# EXERCISE REQUIREMENTS
Can you reproduce, word for word, the full account of Notre Dame's upset win over Oklahoma that appears below?

# PAGE TEXT
-*-

The defeat was only the 9th for Oklahoma Coach Bud Wilkinson since he became head coach at Oklahoma in 1947 and virtually ended any chance for the Sooners getting a third straight national championship.

Although the partisan, sellout crowd of 62,000 came out for a Roman holiday, they were stunned into silence as the Sooners were unable to pull their usual last-quarter winning touchdowns- a Wilkinson team trademark. As the game ended, when Oklahoma’s desperation passing drive was cutoff by an intercepted aerial, the crowd rose as one and suddenly gave the Notre Dame team a rousing cheer.

It was a far cry from last year when the Sooners ran over Notre Dame 40-0. The victory gave the Irish a 3-1 edge in the five-year-old series dating back to 1952.

The smashing, rocking Notre Dame line didn’t permit the Sooners to get started either on the ground or in the air. The Sooners were able to make only 98 yards on the ground and, in the air, just 47. Notre Dame, paced by its brilliant, 210-pound fullback Nick Pietrosante, rolled up 169. In the air, the Irish gained 79 yards, hitting 9 of 20 passes, with Bob Williams doing most of the passing.

Notre Dame’s lone touchdown drive, biting off short but consistent yardage against the Sooners’ alternate team, carried from the 20 after an Oklahoma punt went into the end zone.

Time after time, Pietrosante picked up the necessary yard when he needed it as the Irish smashed through the Oklahoma line. Notre Dame moved to the 8 and the Sooner first team came in to try to make the third Sooner goal line stand of the day. Pietrosante smashed four yards through center and Dick Lynch was stopped for no gain. On the third down, Williams went a yard through center

Then Lynch, who had failed to score from the one-foot line in the second period, crossed up the Sooners and rolled around his right end to score standing up. Monty Stickles converted to give Notre Dame the upset and end collegiate football’s longest winning streak.

-*-

# AVAILABLE DATA
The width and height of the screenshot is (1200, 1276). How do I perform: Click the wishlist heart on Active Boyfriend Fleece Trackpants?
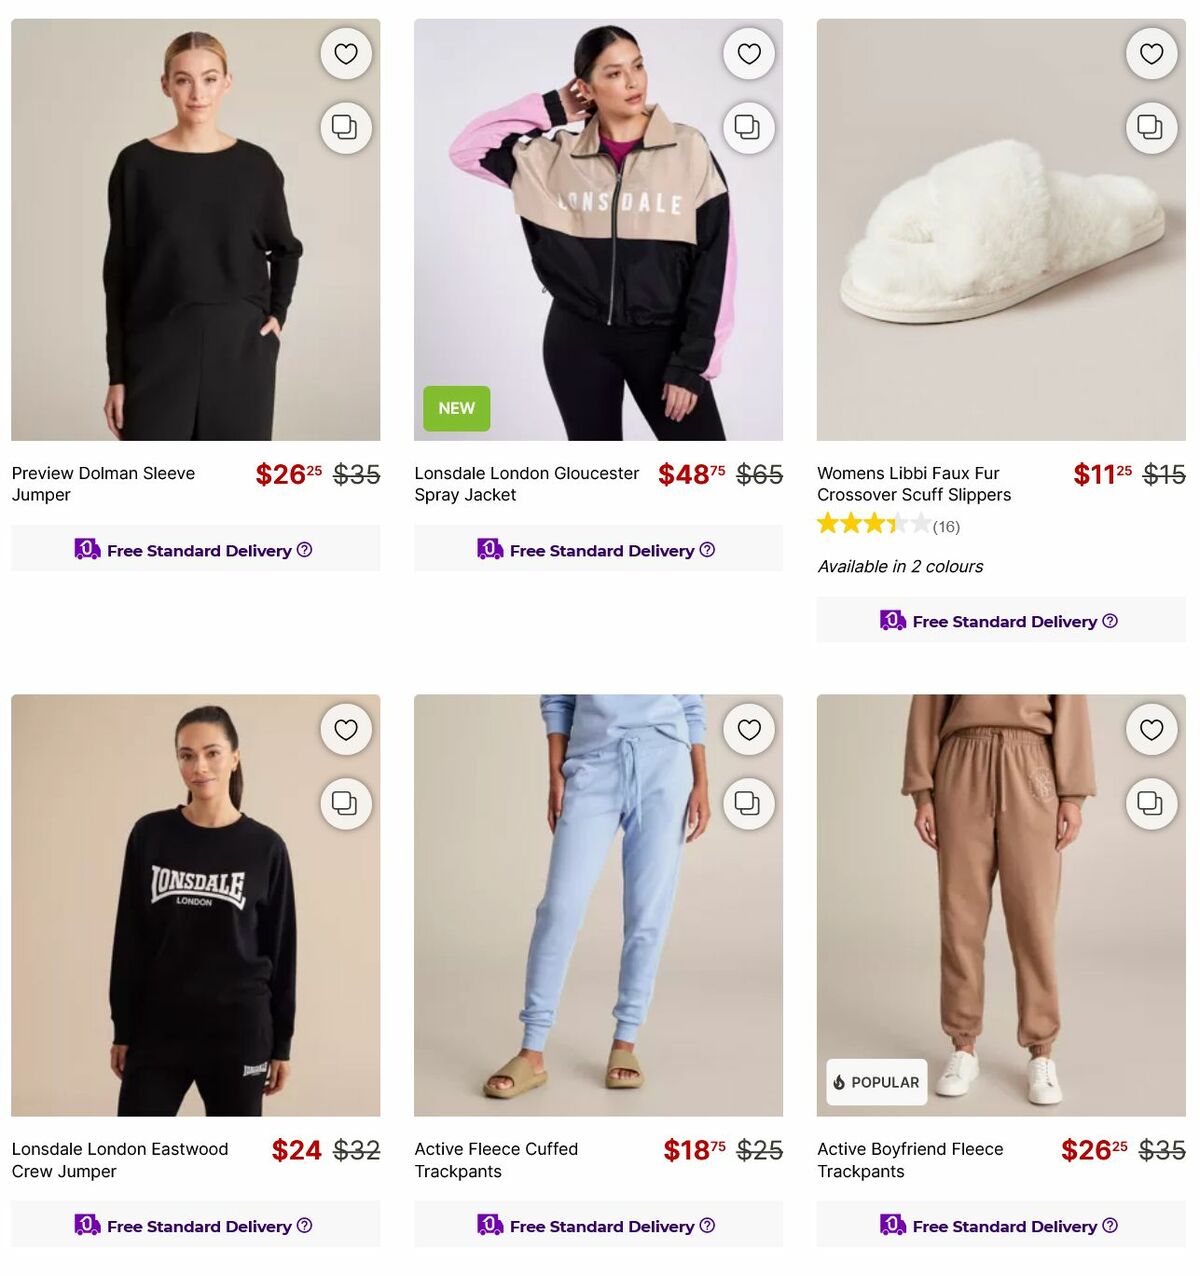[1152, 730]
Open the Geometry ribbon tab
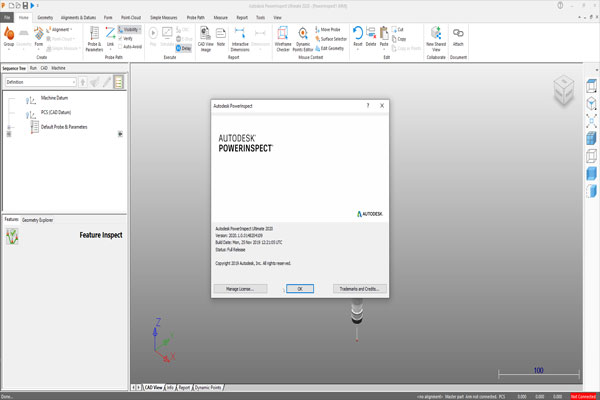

-*-

# OUTPUT OF THE TASK
The defeat was only the 9th for Oklahoma Coach Bud Wilkinson since he became head coach at Oklahoma in 1947 and virtually ended any chance for the Sooners getting a third straight national championship.

Although the partisan, sellout crowd of 62,000 came out for a Roman holiday, they were stunned into silence as the Sooners were unable to pull their usual last-quarter winning touchdowns- a Wilkinson team trademark. As the game ended, when Oklahoma’s desperation passing drive was cutoff by an intercepted aerial, the crowd rose as one and suddenly gave the Notre Dame team a rousing cheer.

It was a far cry from last year when the Sooners ran over Notre Dame 40-0. The victory gave the Irish a 3-1 edge in the five-year-old series dating back to 1952.

The smashing, rocking Notre Dame line didn’t permit the Sooners to get started either on the ground or in the air. The Sooners were able to make only 98 yards on the ground and, in the air, just 47. Notre Dame, paced by its brilliant, 210-pound fullback Nick Pietrosante, rolled up 169. In the air, the Irish gained 79 yards, hitting 9 of 20 passes, with Bob Williams doing most of the passing.

Notre Dame’s lone touchdown drive, biting off short but consistent yardage against the Sooners’ alternate team, carried from the 20 after an Oklahoma punt went into the end zone.

Time after time, Pietrosante picked up the necessary yard when he needed it as the Irish smashed through the Oklahoma line. Notre Dame moved to the 8 and the Sooner first team came in to try to make the third Sooner goal line stand of the day. Pietrosante smashed four yards through center and Dick Lynch was stopped for no gain. On the third down, Williams went a yard through center

Then Lynch, who had failed to score from the one-foot line in the second period, crossed up the Sooners and rolled around his right end to score standing up. Monty Stickles converted to give Notre Dame the upset and end collegiate football’s longest winning streak.